Illumina (NASDAQ:ILMN) reported its fourth-quarter financial results after the market closed on Tuesday. Shares rose 1.2% in after-hours trading following the announcement. What did the market focus on with the gene sequencing leader's results?
By the numbers
First, the numbers themselves looked really good. Illumina's revenue jumped 32% to $512 million from the $387 million reported in the fourth quarter of 2013. The average analyst's estimate had called for revenue of $507.65 million.
Fourth-quarter GAAP earnings came in at $153 million, or $1.03 per share. Non-GAAP earnings were $129 million, or $0.87 per share. That reflects a 98% year-over-year increase. It also handily beat the consensus analyst estimate of $0.78 per share.
Gross margin rose during the fourth quarter of 2014 to 75.1% from 66.9% in the same quarter in 2013. Illumina achieved this through the strong revenue growth but also saw expenses increase significantly as well. The company reported research and development expenses of $142.9 million compared to $76.7 million in the prior year period. Selling, general and administrative expenses for the fourth quarter were $122.2 million compared to $111.6 million during the same quarter of 2013.
These financial results shouldn't have caught anyone by surprise. Illumina's CEO, Jay Flatley, provided a sneak peak at the company's fourth-quarter performance at the JP Morgan Healthcare Conference held in San Francisco last week.
Behind the numbers
Several star performers drove Illumina's solid fourth-quarter results. The company's massive power HiSeq X Ten genomic sequencing system has proven to be a game changer in the industry by sequencing genomes for only $1,000 each. Illumina has enjoyed so much success with the system that it has launched a less-powerful version called the HiSeq X Five.
Illumina's NextSeq 500 also appears to have made a solid contribution to the company's fourth-quarter earnings beat. So far, the desktop sequencing system looks to be an even bigger success story than its MiSeq predecessor. During the JP Morgan conference, Jay Flatley indicated that orders for the NextSeq 500 have been on par with the less-expensive MiSeq.
While detailed numbers by product weren't released in the earnings announcement, the older MiSeq surely still played an important role in Illumina's solid quarter. The same can be said for consumables for all of the company's systems.

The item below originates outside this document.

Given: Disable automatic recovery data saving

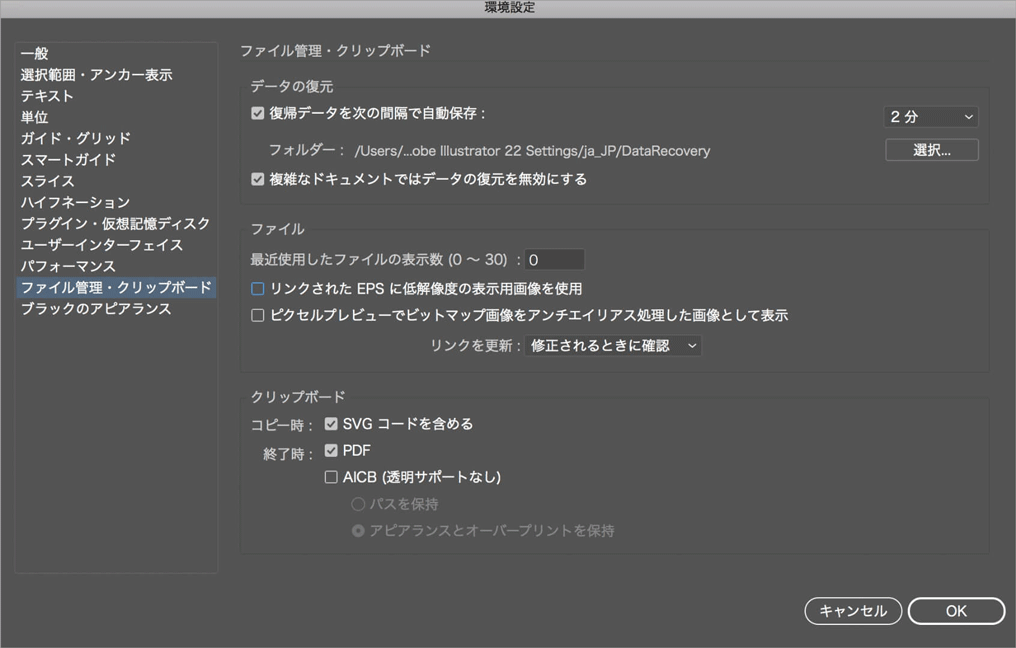Looking at the screenshot, I should [x=258, y=113].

Illumina also confirmed guidance for the 2015 fiscal year that was initially provided during the JP Morgan conference. The company expects revenue growth of 20% and non-GAAP earnings per share between $3.12 and $3.18. Analysts are more optimistic, with an average earnings estimate of $3.20 per share.
This growth certainly seems achievable right now. Illumina continues to introduce new products that hold the potential to drive revenue and earnings higher. The company has forged key relationships with other organizations such as their deal with Lockheed Martin to work together on providing genomics solutions to provide personalized health care for national populations in developing countries.
The biggest question is whether Illumina's growth will justify its high price-to-earnings multiple. If the company continues to perform into 2015 as it has in the last couple of quarters, that answer could be "yes" for many growth-oriented investors.